**TASK DIRECTIONS:**
Lay out each line of the material below as a Markdown table with the columns "No." and "Text", numbering the rows and skipping blank lines. Omit any pictures.

**INPUT:**
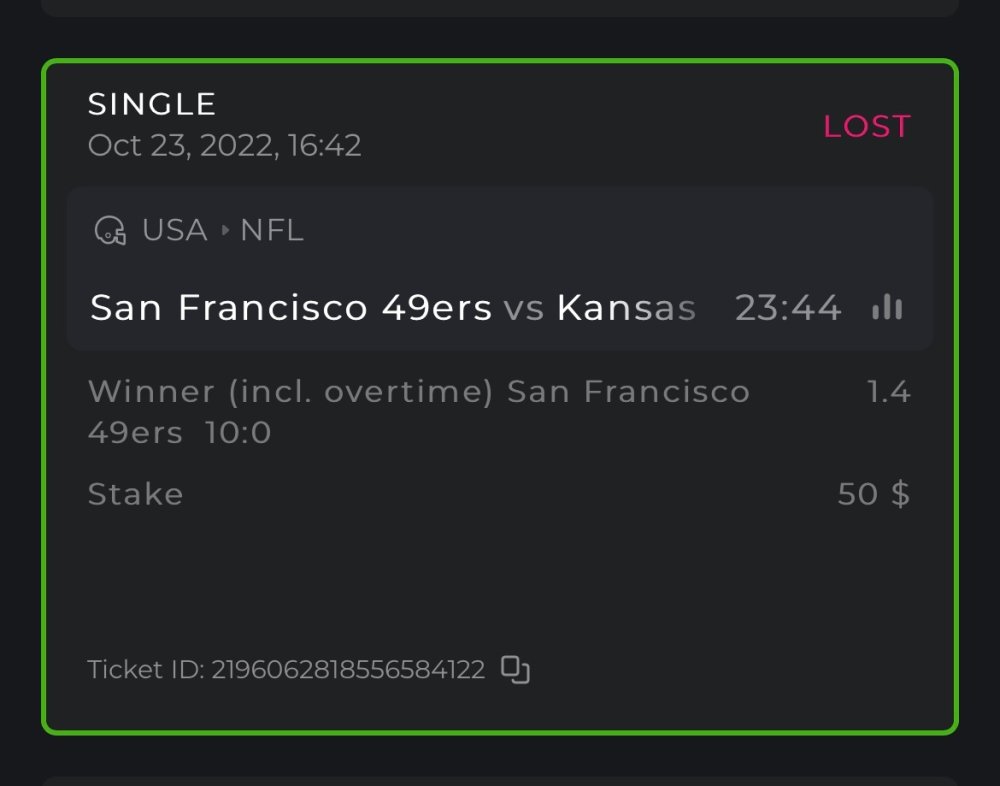Click the 'vs' text in the match title
This screenshot has height=786, width=1000.
[x=524, y=308]
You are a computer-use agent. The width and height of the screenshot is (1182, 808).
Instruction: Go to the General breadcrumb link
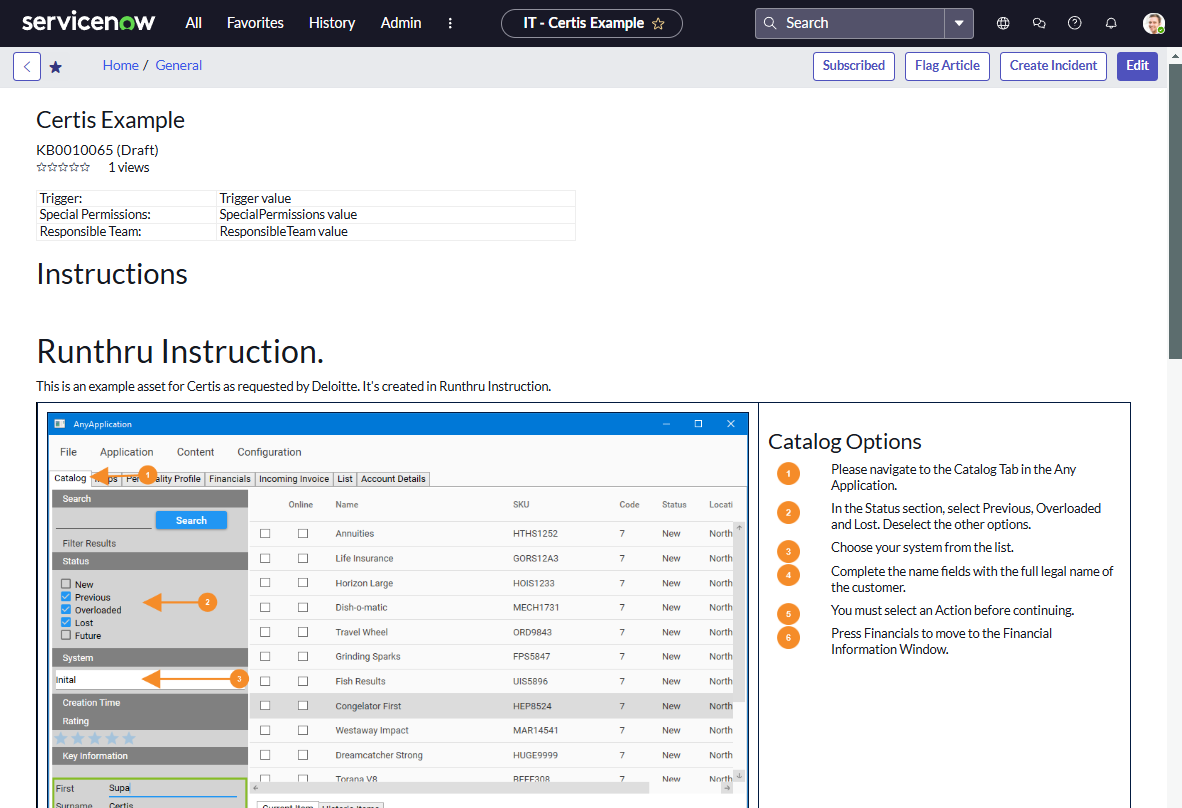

**FINAL ANSWER:**
| No. | Text |
|---|---|
| 1 | Click the 'vs' text in the match title |
| 2 | This screenshot has height=786, width=1000. |
| 3 | [x=524, y=308] |
| 4 | You are a computer-use agent. The width and height of the screenshot is (1182, 808). |
| 5 | Instruction: Go to the General breadcrumb link |